While this chart’s process won’t work for
every situation, the logic has proven reliable in helping us identify
spam penalties and mistaken flagging for spam by the engines, and
separating those from basic ranking drops. This page from Google (and the embedded YouTube video) may also provide value on this topic.
Getting Penalties Lifted
The task of requesting reconsideration or re-inclusion in the engines
is painful and often unsuccessful. It's also rarely accompanied by any
feedback to let you know what happened or why. However, it is important
to know what to do in the event of a penalty or banning.
- If you haven't already, register your site with the engine's Webmaster Tools service (Google's and Bing's). This registration creates an additional layer of trust and connection between your site and the search engine teams.
- Make
sure to thoroughly review the data in your Webmaster Tools accounts,
from broken pages to server or crawl errors to warnings or spam alert
messages. Very often, what's initially perceived as a mistaken spam
penalty is, in fact, related to accessibility issues.
- Send
your reconsideration/re-inclusion request through the engine's
Webmaster Tools service rather than the public form; again, this creates
a greater trust layer and a better chance of hearing back.
- Full
disclosure is critical to getting consideration. If you've been
spamming, own up to everything you've done—links you've acquired, how
you got them, who sold them to you, etc. The engines, particularly
Google, want the details so they can improve their algorithms. Hold
back, and they're likely to view you as dishonest, corrupt, or simply
incorrigible (and they probably won't respond).
- Remove
or fix everything you can. If you've acquired bad links, try to get
them taken down. If you've done any manipulation on your own site
(over-optimized internal linking, keyword stuffing, etc.), get it off
before you submit your request.
- Get
ready to wait. Responses can take weeks, even months, and re-inclusion
itself, if it happens, is a lengthy process. Hundreds, perhaps
thousands, of sites are penalized every week; you can imagine the
request backlog.
- If
you run a large, powerful brand on the web, re-inclusion can be faster
by going directly to an individual source at a conference or event.

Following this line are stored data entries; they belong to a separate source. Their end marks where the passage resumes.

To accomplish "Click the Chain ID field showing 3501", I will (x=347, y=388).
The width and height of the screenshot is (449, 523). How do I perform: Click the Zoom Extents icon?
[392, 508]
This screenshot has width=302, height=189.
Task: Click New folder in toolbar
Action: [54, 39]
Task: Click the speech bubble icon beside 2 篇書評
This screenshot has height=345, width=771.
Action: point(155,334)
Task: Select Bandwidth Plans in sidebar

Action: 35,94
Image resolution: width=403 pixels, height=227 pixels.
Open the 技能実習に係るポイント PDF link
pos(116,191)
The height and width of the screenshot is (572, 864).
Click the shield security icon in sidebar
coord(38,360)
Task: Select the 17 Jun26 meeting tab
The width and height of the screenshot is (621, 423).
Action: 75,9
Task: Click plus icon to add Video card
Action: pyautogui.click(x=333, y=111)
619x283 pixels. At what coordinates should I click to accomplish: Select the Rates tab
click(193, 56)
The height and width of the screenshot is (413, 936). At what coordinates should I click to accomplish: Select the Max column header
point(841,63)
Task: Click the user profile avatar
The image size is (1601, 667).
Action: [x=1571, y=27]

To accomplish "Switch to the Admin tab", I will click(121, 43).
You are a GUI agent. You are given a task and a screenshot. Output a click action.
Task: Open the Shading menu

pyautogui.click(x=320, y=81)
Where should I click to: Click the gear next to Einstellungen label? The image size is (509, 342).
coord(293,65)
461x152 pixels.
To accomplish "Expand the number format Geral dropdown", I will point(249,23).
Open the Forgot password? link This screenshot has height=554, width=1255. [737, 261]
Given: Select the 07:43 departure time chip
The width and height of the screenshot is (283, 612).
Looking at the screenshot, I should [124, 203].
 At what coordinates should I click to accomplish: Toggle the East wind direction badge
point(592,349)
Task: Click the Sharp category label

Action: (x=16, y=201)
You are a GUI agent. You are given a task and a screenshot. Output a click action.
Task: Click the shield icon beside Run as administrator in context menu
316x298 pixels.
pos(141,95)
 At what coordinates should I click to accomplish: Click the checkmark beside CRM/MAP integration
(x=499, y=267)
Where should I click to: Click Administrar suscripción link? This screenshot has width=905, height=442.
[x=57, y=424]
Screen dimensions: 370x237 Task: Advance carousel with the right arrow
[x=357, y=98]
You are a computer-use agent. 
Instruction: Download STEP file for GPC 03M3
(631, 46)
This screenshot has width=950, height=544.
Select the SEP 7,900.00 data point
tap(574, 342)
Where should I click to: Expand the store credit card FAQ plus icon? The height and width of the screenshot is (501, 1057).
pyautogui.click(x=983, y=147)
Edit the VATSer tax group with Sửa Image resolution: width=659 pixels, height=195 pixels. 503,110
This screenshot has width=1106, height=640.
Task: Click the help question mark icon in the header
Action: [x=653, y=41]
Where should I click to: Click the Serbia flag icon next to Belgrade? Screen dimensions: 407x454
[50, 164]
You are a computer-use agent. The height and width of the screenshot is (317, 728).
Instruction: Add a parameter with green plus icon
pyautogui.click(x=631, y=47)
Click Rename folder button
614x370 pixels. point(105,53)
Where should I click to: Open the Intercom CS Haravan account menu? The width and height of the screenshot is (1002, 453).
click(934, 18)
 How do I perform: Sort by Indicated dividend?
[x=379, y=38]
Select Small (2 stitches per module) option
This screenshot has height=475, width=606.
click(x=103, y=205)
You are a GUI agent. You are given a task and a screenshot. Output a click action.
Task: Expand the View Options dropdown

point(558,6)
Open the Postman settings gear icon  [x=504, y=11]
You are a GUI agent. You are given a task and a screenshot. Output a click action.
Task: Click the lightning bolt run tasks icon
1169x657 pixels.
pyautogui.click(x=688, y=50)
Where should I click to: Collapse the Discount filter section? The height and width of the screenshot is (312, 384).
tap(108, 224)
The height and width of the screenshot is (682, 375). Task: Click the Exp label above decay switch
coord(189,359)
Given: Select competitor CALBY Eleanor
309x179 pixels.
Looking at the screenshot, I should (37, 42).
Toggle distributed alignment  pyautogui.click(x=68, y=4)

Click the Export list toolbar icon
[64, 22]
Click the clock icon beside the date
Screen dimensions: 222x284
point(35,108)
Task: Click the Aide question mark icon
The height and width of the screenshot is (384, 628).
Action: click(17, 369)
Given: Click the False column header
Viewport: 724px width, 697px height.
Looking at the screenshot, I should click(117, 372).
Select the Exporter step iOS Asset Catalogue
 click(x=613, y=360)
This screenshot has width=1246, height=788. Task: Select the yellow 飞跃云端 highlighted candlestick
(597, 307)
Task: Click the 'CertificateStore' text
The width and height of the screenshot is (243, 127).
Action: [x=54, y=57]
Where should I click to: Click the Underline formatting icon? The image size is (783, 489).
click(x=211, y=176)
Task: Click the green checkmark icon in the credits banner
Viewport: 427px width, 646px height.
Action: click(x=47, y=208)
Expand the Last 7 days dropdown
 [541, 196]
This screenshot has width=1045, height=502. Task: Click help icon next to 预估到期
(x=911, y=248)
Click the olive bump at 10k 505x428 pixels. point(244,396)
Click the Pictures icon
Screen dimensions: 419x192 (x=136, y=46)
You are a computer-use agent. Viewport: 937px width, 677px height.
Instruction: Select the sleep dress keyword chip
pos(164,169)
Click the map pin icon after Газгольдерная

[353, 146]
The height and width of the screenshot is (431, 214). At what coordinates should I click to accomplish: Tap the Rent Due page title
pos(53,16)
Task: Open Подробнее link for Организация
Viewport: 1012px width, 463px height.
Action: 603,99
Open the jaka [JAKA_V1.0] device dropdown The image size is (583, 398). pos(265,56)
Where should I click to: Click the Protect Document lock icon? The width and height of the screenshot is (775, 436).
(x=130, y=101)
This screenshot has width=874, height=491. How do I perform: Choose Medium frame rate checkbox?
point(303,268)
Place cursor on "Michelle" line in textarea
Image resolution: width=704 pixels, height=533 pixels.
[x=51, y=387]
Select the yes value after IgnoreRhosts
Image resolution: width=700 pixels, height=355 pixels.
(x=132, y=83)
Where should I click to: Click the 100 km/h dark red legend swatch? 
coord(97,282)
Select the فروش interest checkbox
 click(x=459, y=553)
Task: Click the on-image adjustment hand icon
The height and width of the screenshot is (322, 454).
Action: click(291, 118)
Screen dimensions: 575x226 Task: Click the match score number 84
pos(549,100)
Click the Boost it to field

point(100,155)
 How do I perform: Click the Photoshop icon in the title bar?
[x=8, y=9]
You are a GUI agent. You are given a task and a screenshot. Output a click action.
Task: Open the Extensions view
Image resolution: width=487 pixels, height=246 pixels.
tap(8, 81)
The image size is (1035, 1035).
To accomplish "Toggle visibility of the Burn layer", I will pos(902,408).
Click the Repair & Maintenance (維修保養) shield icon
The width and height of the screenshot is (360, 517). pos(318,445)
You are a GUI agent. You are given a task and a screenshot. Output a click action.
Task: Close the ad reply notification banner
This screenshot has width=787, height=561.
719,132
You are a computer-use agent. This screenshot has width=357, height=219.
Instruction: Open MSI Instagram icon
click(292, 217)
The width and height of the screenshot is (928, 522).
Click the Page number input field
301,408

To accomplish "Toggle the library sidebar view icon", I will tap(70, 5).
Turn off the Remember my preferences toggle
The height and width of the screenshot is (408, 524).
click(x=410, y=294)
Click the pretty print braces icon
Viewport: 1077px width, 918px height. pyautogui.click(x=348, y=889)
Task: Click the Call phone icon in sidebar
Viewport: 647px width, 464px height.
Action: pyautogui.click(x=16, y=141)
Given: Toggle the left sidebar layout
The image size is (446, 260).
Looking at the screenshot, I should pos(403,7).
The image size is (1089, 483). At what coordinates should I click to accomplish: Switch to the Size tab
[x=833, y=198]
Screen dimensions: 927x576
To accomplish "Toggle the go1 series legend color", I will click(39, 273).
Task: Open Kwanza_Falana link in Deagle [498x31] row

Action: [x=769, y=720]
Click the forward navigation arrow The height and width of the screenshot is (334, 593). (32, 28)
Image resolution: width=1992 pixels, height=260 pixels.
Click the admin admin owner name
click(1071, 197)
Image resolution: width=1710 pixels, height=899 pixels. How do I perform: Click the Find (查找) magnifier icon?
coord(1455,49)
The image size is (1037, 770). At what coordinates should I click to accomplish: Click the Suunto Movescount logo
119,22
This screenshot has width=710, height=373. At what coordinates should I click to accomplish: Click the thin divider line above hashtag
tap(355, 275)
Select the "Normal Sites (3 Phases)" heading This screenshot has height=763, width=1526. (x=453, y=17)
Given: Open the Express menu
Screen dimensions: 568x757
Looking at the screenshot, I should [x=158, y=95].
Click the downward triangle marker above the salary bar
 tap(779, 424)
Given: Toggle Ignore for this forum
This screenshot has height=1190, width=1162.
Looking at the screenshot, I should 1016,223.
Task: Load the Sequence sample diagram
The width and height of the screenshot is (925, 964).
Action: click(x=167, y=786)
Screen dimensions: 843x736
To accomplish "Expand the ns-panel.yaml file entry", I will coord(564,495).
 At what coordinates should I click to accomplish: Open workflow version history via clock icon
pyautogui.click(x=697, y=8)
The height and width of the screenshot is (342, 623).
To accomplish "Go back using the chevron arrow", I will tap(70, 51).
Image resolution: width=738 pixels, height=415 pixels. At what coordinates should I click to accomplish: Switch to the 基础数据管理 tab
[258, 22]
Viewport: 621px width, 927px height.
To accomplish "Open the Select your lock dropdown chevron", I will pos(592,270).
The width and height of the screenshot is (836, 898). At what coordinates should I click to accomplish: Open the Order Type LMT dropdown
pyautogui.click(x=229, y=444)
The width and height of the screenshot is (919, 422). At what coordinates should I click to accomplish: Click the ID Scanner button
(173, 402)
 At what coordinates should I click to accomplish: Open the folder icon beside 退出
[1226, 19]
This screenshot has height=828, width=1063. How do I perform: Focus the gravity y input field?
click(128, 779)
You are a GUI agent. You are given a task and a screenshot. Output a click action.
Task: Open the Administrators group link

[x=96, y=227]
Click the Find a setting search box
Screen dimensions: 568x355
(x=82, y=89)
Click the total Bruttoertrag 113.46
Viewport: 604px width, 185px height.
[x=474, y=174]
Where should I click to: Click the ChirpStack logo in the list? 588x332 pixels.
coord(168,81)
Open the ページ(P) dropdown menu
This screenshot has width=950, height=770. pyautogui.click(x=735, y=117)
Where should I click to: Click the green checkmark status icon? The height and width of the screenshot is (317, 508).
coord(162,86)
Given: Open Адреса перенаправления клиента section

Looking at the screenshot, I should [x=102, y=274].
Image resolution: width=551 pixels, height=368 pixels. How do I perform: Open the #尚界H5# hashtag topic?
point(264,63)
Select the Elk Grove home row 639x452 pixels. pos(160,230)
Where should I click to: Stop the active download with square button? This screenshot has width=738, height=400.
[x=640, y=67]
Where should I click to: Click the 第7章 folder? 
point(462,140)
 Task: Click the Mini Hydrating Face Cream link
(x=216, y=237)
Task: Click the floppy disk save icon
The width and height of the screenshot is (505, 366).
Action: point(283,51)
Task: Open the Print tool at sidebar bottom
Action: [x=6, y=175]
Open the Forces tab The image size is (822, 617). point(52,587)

Engineers from all of the engines regularly participate in search
industry conferences (SMX, SES, Pubcon, etc.). The value of quickly being re-included can be worth the price of admission.
Be aware that with the search engines, lifting a
penalty is not their obligation or responsibility. Legally, they have
the right to include or reject any site or page. Inclusion is a
privilege, not a right; be cautious and don't apply SEO techniques that
you're skeptical about, or you might find yourself in a rough spot.